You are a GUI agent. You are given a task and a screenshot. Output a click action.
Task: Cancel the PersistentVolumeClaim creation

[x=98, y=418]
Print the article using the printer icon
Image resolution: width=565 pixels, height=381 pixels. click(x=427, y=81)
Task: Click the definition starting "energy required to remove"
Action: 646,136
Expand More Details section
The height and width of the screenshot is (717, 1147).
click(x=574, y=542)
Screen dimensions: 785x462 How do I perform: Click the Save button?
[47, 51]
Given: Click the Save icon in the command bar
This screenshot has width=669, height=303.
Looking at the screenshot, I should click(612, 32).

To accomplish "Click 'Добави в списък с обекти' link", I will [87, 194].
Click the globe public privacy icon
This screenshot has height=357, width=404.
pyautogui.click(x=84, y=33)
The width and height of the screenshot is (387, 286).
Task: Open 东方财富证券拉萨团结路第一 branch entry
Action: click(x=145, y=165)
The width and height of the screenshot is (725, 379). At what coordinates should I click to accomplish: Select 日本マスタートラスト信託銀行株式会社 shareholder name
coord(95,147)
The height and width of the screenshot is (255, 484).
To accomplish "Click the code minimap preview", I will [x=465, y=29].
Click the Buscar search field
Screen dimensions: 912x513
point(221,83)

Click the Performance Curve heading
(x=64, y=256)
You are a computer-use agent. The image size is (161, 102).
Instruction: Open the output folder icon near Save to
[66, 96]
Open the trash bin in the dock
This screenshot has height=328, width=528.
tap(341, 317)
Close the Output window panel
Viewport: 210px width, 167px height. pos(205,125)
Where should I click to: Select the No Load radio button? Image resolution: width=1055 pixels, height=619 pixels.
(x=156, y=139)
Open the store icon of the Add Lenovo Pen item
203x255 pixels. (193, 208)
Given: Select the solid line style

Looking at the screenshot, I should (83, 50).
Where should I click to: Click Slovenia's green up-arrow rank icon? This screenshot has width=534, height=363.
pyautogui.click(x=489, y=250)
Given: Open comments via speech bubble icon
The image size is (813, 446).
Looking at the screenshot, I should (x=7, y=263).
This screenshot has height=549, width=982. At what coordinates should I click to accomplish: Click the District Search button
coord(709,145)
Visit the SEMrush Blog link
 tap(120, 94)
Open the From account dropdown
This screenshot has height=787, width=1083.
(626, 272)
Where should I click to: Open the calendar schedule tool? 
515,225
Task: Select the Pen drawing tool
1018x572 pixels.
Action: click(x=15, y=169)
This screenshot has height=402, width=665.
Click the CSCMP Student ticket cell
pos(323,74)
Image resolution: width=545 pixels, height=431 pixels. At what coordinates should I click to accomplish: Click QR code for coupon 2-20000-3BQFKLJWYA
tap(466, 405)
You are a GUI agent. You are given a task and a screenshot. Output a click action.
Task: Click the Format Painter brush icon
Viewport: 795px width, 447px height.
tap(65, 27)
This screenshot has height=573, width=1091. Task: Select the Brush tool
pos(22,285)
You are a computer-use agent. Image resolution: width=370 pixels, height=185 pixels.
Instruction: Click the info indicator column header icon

◇ ◇ ◇ ◇ ◇

EXERCISE INSTRUCTIONS: Write out the whole listing above once more, exactly.

EXERCISE RESPONSE:
You are a GUI agent. You are given a task and a screenshot. Output a click action.
Task: Cancel the PersistentVolumeClaim creation

[x=98, y=418]
Print the article using the printer icon
Image resolution: width=565 pixels, height=381 pixels. click(x=427, y=81)
Task: Click the definition starting "energy required to remove"
Action: 646,136
Expand More Details section
The height and width of the screenshot is (717, 1147).
click(x=574, y=542)
Screen dimensions: 785x462 How do I perform: Click the Save button?
[47, 51]
Given: Click the Save icon in the command bar
This screenshot has width=669, height=303.
Looking at the screenshot, I should click(612, 32).

To accomplish "Click 'Добави в списък с обекти' link", I will [87, 194].
Click the globe public privacy icon
This screenshot has height=357, width=404.
pyautogui.click(x=84, y=33)
The width and height of the screenshot is (387, 286).
Task: Open 东方财富证券拉萨团结路第一 branch entry
Action: click(x=145, y=165)
The width and height of the screenshot is (725, 379). At what coordinates should I click to accomplish: Select 日本マスタートラスト信託銀行株式会社 shareholder name
coord(95,147)
The height and width of the screenshot is (255, 484).
To accomplish "Click the code minimap preview", I will [x=465, y=29].
Click the Buscar search field
Screen dimensions: 912x513
point(221,83)

Click the Performance Curve heading
(x=64, y=256)
You are a computer-use agent. The image size is (161, 102).
Instruction: Open the output folder icon near Save to
[66, 96]
Open the trash bin in the dock
This screenshot has height=328, width=528.
tap(341, 317)
Close the Output window panel
Viewport: 210px width, 167px height. pos(205,125)
Where should I click to: Select the No Load radio button? Image resolution: width=1055 pixels, height=619 pixels.
(x=156, y=139)
Open the store icon of the Add Lenovo Pen item
203x255 pixels. (193, 208)
Given: Select the solid line style

Looking at the screenshot, I should (83, 50).
Where should I click to: Click Slovenia's green up-arrow rank icon? This screenshot has width=534, height=363.
pyautogui.click(x=489, y=250)
Given: Open comments via speech bubble icon
The image size is (813, 446).
Looking at the screenshot, I should (x=7, y=263).
This screenshot has height=549, width=982. At what coordinates should I click to accomplish: Click the District Search button
coord(709,145)
Visit the SEMrush Blog link
 tap(120, 94)
Open the From account dropdown
This screenshot has height=787, width=1083.
(626, 272)
Where should I click to: Open the calendar schedule tool? 
515,225
Task: Select the Pen drawing tool
1018x572 pixels.
Action: click(x=15, y=169)
This screenshot has height=402, width=665.
Click the CSCMP Student ticket cell
pos(323,74)
Image resolution: width=545 pixels, height=431 pixels. At what coordinates should I click to accomplish: Click QR code for coupon 2-20000-3BQFKLJWYA
tap(466, 405)
You are a GUI agent. You are given a task and a screenshot. Output a click action.
Task: Click the Format Painter brush icon
Viewport: 795px width, 447px height.
tap(65, 27)
This screenshot has height=573, width=1091. Task: Select the Brush tool
pos(22,285)
You are a computer-use agent. Image resolution: width=370 pixels, height=185 pixels.
Instruction: Click the info indicator column header icon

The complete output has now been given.